Please reproduce, exactly and in full, the lines running from the one that contains "Vysoké školy úspešne" to the end of the entries.

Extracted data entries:
Content starts

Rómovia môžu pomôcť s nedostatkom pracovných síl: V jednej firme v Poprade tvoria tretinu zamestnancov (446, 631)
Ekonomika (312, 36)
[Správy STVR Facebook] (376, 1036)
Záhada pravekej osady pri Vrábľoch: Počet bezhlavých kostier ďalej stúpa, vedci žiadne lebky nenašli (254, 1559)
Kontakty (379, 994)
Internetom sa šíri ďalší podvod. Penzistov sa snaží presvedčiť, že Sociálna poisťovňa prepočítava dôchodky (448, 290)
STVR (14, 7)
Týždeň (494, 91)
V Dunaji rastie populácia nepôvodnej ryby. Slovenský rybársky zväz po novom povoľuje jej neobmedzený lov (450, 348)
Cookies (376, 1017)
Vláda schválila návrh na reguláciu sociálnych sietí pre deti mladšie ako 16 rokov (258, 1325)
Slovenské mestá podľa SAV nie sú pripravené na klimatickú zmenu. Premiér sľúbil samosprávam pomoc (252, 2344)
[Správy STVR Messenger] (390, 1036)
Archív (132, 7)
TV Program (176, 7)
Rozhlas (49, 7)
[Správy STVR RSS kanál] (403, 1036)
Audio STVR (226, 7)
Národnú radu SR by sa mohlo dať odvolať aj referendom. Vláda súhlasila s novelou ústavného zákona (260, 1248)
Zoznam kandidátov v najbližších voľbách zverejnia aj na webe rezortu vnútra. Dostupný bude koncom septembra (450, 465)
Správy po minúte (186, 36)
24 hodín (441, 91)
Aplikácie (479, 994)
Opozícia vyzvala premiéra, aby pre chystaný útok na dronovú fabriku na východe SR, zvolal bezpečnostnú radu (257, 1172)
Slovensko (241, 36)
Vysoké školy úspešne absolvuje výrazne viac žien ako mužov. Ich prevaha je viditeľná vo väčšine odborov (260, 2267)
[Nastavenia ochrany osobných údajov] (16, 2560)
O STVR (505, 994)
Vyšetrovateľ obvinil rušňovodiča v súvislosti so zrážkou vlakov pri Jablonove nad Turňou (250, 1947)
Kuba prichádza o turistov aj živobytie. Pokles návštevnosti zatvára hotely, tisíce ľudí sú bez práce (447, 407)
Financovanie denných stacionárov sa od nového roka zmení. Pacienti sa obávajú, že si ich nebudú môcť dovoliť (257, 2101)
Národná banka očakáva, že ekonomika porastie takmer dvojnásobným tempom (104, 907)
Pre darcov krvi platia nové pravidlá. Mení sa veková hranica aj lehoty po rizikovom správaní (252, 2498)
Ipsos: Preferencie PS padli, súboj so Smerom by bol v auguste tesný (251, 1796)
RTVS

Content ends

- [Response to this exercise]
Vysoké školy úspešne absolvuje výrazne viac žien ako mužov. Ich prevaha je viditeľná vo väčšine odborov (260, 2267)
[Nastavenia ochrany osobných údajov] (16, 2560)
O STVR (505, 994)
Vyšetrovateľ obvinil rušňovodiča v súvislosti so zrážkou vlakov pri Jablonove nad Turňou (250, 1947)
Kuba prichádza o turistov aj živobytie. Pokles návštevnosti zatvára hotely, tisíce ľudí sú bez práce (447, 407)
Financovanie denných stacionárov sa od nového roka zmení. Pacienti sa obávajú, že si ich nebudú môcť dovoliť (257, 2101)
Národná banka očakáva, že ekonomika porastie takmer dvojnásobným tempom (104, 907)
Pre darcov krvi platia nové pravidlá. Mení sa veková hranica aj lehoty po rizikovom správaní (252, 2498)
Ipsos: Preferencie PS padli, súboj so Smerom by bol v auguste tesný (251, 1796)
RTVS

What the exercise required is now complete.